Let’s quickly look at five ways AI and an event mesh can supercharge retailers during this anticipated record holiday season. We aren’t talking hypothetically either; these five ways are here and now use cases I have been seeing across our retail customer base:

Out of stock? Not with intelligent inventory and demand prediction

AI-powered Inventory Management moves beyond basic tracking to predict demand and automate the restocking process in real-time. By integrating event data from IoT devices like shelf sensors and RFID tags, AI analyzes stock levels and predicts future needs, adjusting orders based on external factors like weather. This efficiency minimizes waste and prevents costly stockouts, significantly reducing labor and human error.

The smooth “silent shopping” experience

The “silent shopping” model uses AI to solve in-store operational issues discreetly, minimizing disruption for customers. Sensors noting sudden temperature fluctuations or in-store cameras detecting spills, for instance, generate events that are instantly routed to the relevant staff’s wearable devices. An AI within the system prioritizes these alerts based on urgency and staff location, ensuring quick, quiet incident management that boosts both customer satisfaction and staff efficiency.

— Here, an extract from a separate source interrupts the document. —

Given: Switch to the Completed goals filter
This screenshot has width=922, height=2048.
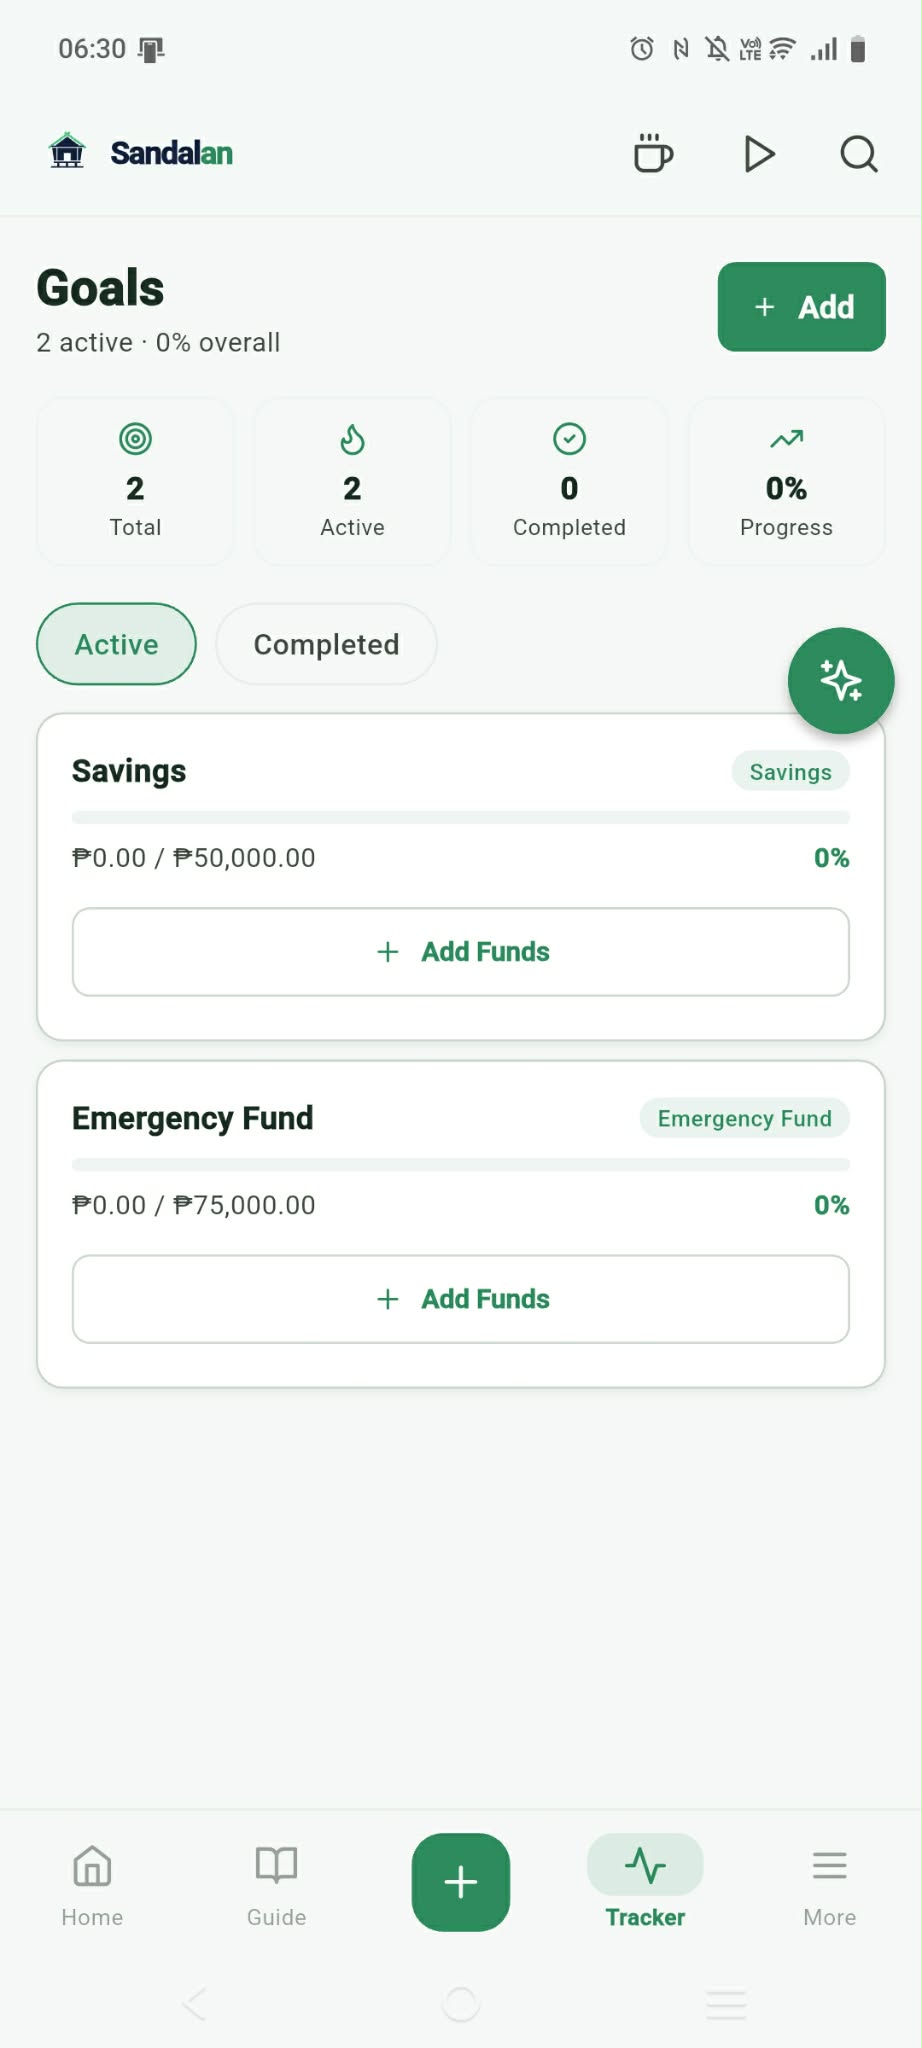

The comfort of real-time loss prevention

Retailers are reinventing theft prevention by integrating multiple data streams for real-time risk analysis. Video feeds detecting suspicious behavior are correlated with point-of-sale and inventory data within an event-driven architecture. AI analyzes this combined stream to accurately identify potential theft events, immediately alerting security personnel with specific information, enabling a more discreet and effective approach to reducing losses.

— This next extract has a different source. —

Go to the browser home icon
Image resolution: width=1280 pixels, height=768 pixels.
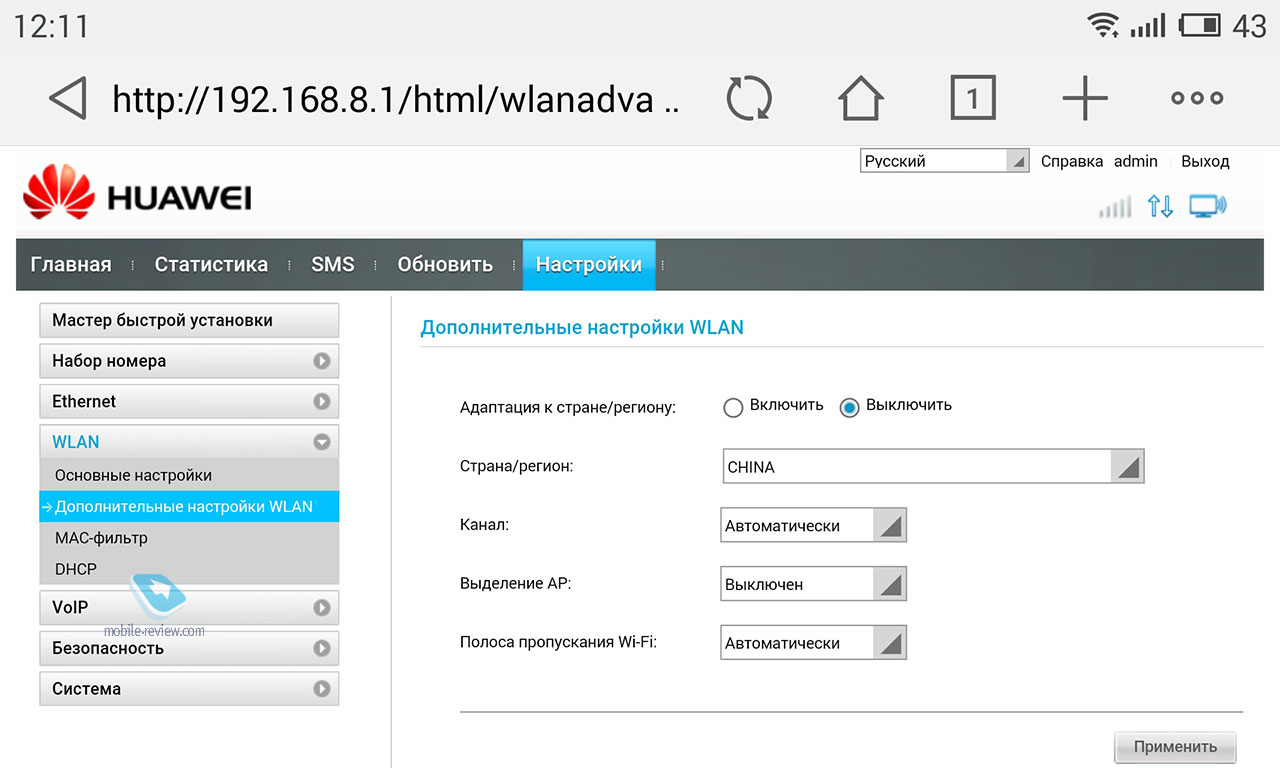click(860, 99)
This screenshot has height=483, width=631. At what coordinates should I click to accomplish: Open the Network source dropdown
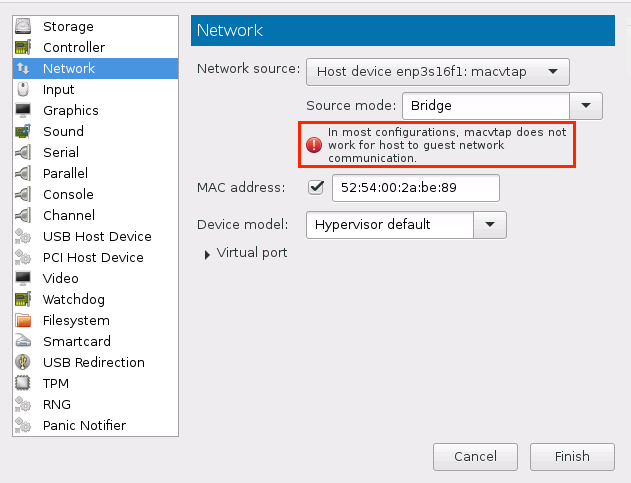(x=437, y=72)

Seamless omnichannel personalisation

Achieving “omnichannel excellence” means providing a unified, seamless customer journey across all touchpoints. AI uses an event backbone to capture interactions – from website clicks to in-store beacon pings – to build a continuously updated customer profile. This ensures that when a customer switches channels (e.g., moving from an abandoned online cart to a physical store), their context follows them, allowing sales associates to provide immediate, personalized recommendations.

Meet the AI store manager

The AI Store Manager acts as a central orchestrator for all store operations. It processes real-time events from foot traffic sensors, smart shelves, staff wearables, and even weather forecasts. Using this contextual data, the AI makes dynamic decisions: optimising staffing levels, adjusting store layouts, or initiating restocking. This continuous flow of information and instruction creates a highly responsive, efficient store environment, ushering in the future of retail management.

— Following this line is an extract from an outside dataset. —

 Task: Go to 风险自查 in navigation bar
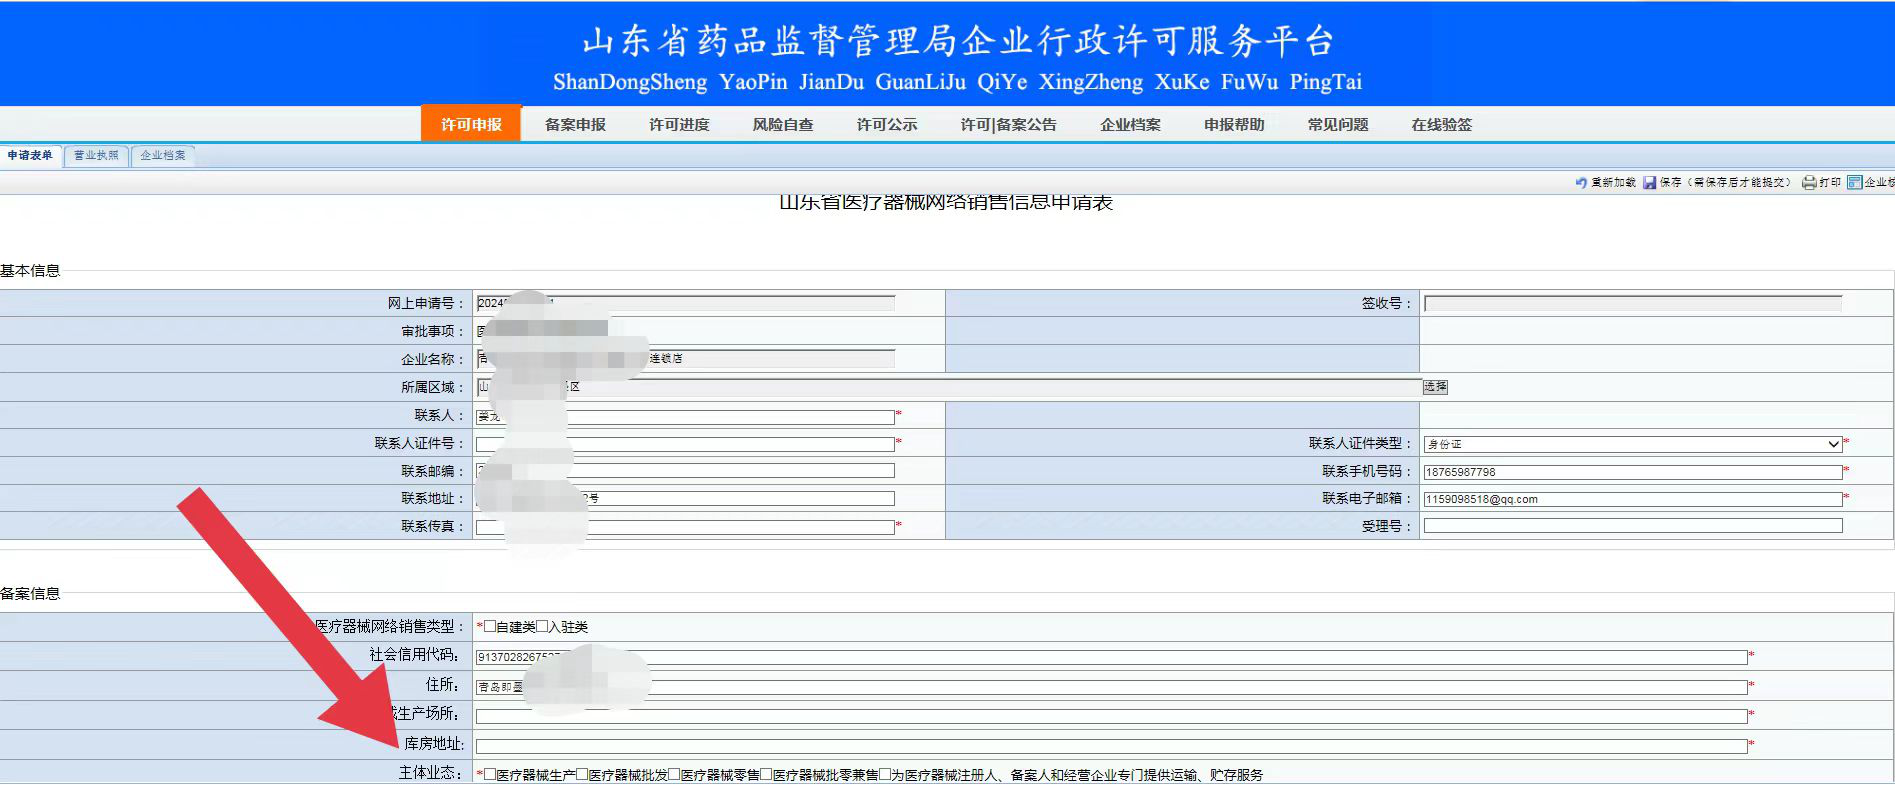click(783, 125)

AI is not just for Christmas

Real retail success with AI hinges on the quality and speed of the data feeding those AI systems. For AI to deliver on the promises of optimized pricing, flawless supply chains, and personalized customer journeys, it requires a constant, contextual stream of data from every part of the enterprise – from warehouse sensors and supplier systems to in-store checkouts and online clicks.

This level of real-time, enterprise-wide data mobility is impossible to achieve with traditional, tightly coupled architectures. EDA and an event mesh, on the other hand, provide the required flexible, scalable, and decoupled foundation to transform raw data into the real-time context AI solutions need – to truly maximize sales and streamline operations during the crucial holiday season… and beyond.


Ush Shukla is a Distinguished Engineer at Solace. As an Enterprise Integration Architect, Ush has more than 13 years of experience leading diverse teams in the implementation of large-scale middleware solutions across varied business domains.